Passbolt (AGPL-3.0) is built specifically for team environments where multiple people need access to shared credentials — API keys, server passwords, service accounts. It uses OpenPGP key pairs: each user has a PGP key, and passwords are encrypted per-recipient, meaning even Passbolt's server admin can't read the passwords.

Passbolt's LDAP/SSO integration is built into the Community Edition (free, self-hosted) — unlike Vaultwarden where SSO requires the premium Bitwarden server. If your team authenticates via Active Directory, Google Workspace, or Okta, Passbolt integrates without a per-seat license.

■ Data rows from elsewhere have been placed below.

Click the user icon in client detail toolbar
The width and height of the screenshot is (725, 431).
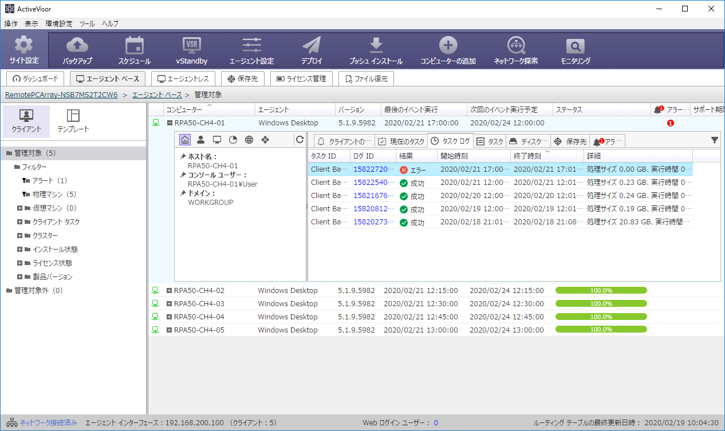(x=201, y=140)
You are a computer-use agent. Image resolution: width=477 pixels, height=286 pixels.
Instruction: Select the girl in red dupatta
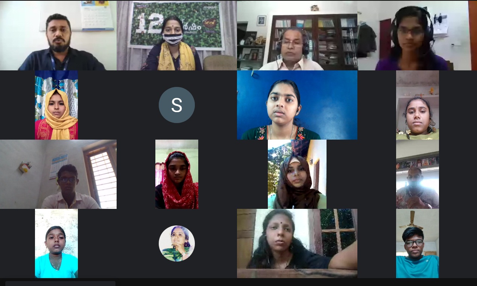click(177, 174)
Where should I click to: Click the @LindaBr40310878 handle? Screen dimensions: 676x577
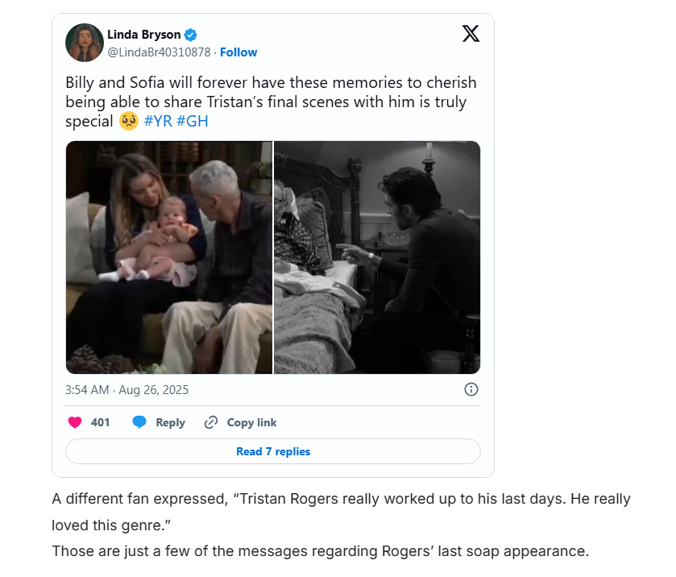[x=159, y=52]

For the full Vaultwarden self-hosting guide with hardware recommendations, see how to self-host Vaultwarden as a password manager.

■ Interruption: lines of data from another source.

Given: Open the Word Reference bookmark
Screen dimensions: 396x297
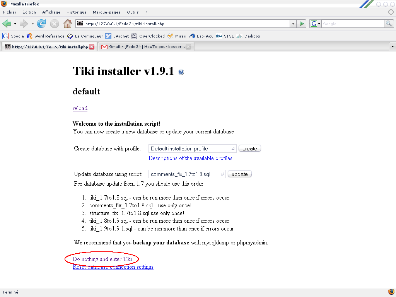Looking at the screenshot, I should [x=46, y=36].
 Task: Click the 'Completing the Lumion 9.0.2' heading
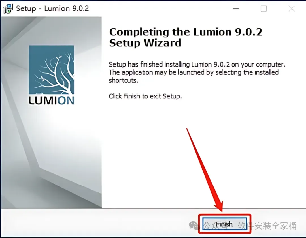click(186, 32)
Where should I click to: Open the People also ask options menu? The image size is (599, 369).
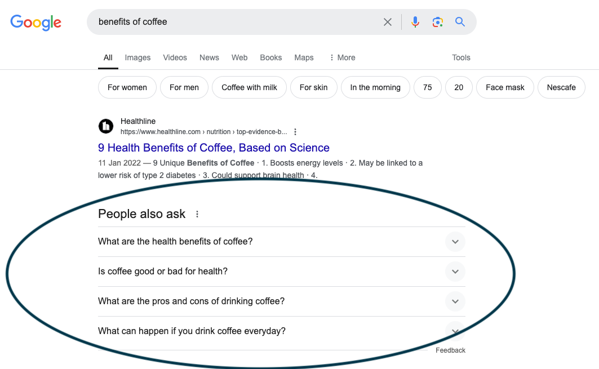197,214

For a comparison of all major password managers including 1Password and LastPass, see Best Open Source Password Managers in 2026.


When to Use Which

Choose Vaultwarden if:

  • You want the Bitwarden UX (browser extensions, mobile apps, desktop apps) on your own server
  • Your team is under 100 users and doesn't need enterprise LDAP out of the box
  • You want the lightest possible resource footprint (8 MB RAM)

Choose Passbolt if:

  • Team credential sharing with fine-grained permissions is your primary use case
  • You need LDAP/SSO integration for free (Community Edition)
  • OpenPGP-based encryption is a requirement for your security policy

Choose KeePassXC if:

  • You're an individual or small team that doesn't want to run a server
  • You want fully offline password management with sync via Nextcloud/Syncthing
  • You need a desktop-native app with excellent browser extension integration

Cost Comparison

Scenario1Password BusinessVaultwarden (Self-Hosted)
10 users$960/year~$72/year (VPS)
25 users$2,400/year~$72/year (same VPS)
SSO integration$8/user/monthFree (Passbolt Community)
Data ownership
Offline access✅ (cached)✅ (Bitwarden clients cache)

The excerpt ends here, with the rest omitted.